Mit der Einführung der europäischen Gesetzgebung wurden Mindeststandards für den Schutz der Arbeitnehmer festgelegt, wobei die Mitgliedstaaten strengere Maßnahmen beibehalten oder einführen können. Mit dem Inkrafttreten des Vertrags von Lissabon wurde die Charta der Grundrechte der Europäischen Union rechtsverbindlich, was den Stellenwert der Gesundheits- und Sicherheitspolitik in der EU-Gesetzgebung verstärkt hat. 

Sicherheitsvorschriften am Arbeitsplatz: Rechtsgrundlage

Gemäß Artikel 153 AEUV kann die EU Rechtsakte (Richtlinien) über Sicherheit und Gesundheitsschutz am Arbeitsplatz erlassen, um die Tätigkeit der Mitgliedstaaten zu unterstützen und zu ergänzen. Zu diesem Zweck wurden auf EU-Ebene Mindestanforderungen festgelegt, die es den Mitgliedstaaten überlassen, intern ein höheres Schutzniveau einzuführen. Der Vertrag sieht außerdem vor, dass die Richtlinien 

dürfen keine administrativen, finanziellen und rechtlichen Zwänge auferlegt werden, die die Gründung und Entwicklung von KMU behindern könnten.

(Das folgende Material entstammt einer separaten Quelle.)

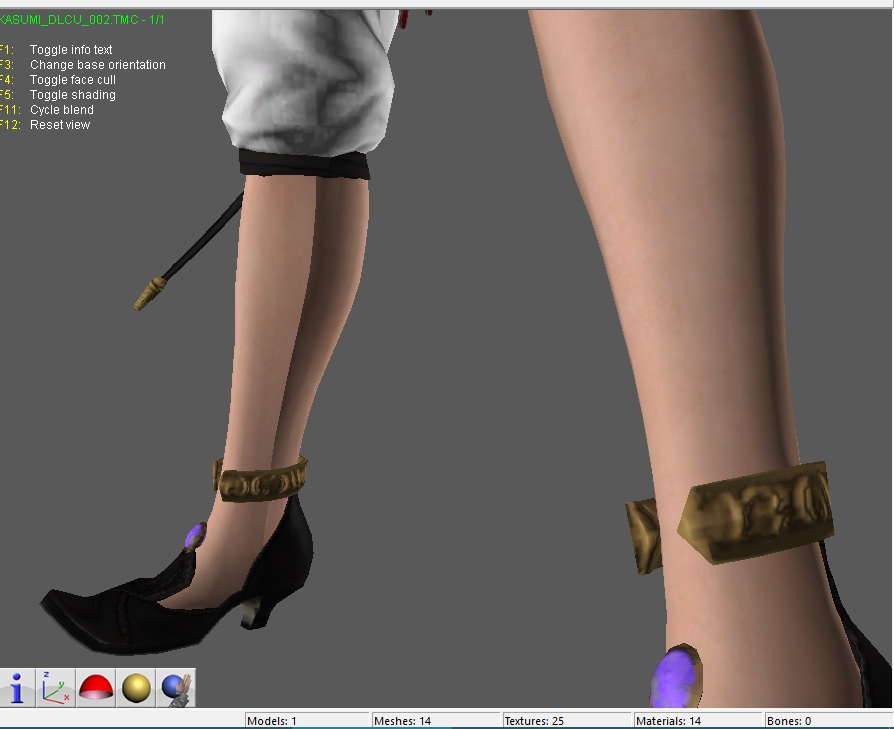Click the blue sphere with hand icon
The image size is (894, 729).
point(176,688)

Mit der Verabschiedung der Einheitlichen Europäischen Akte im Jahr 1987 wurde die Frage der Sicherheit und des Gesundheitsschutzes am Arbeitsplatz zum ersten Mal in den EWG-Vertrag aufgenommen, und zwar mit einem Artikel, der Mindestanforderungen festlegt und dem Rat die Befugnis verleiht, mit qualifizierter Mehrheit Richtlinien im Bereich der Sicherheit und des Gesundheitsschutzes am Arbeitsplatz zu erlassen.

So wird in der Europäischen Säule sozialer Rechte (2017) das Recht der Arbeitnehmer auf ein gesundes, sicheres und angemessenes Arbeitsumfeld und auf Datenschutz hervorgehoben:

a. Die Arbeitnehmer haben das Recht auf ein hohes Maß an Gesundheits- und Sicherheitsschutz am Arbeitsplatz;

b. Die Arbeitnehmer haben das Recht auf ein Arbeitsumfeld, das ihren beruflichen Erfordernissen entspricht und es ihnen ermöglicht, ihre Beteiligung am Arbeitsmarkt zu verlängern;

c. Die Arbeitnehmer haben das Recht auf den Schutz ihrer personenbezogenen Daten im Rahmen des Arbeitsverhältnisses.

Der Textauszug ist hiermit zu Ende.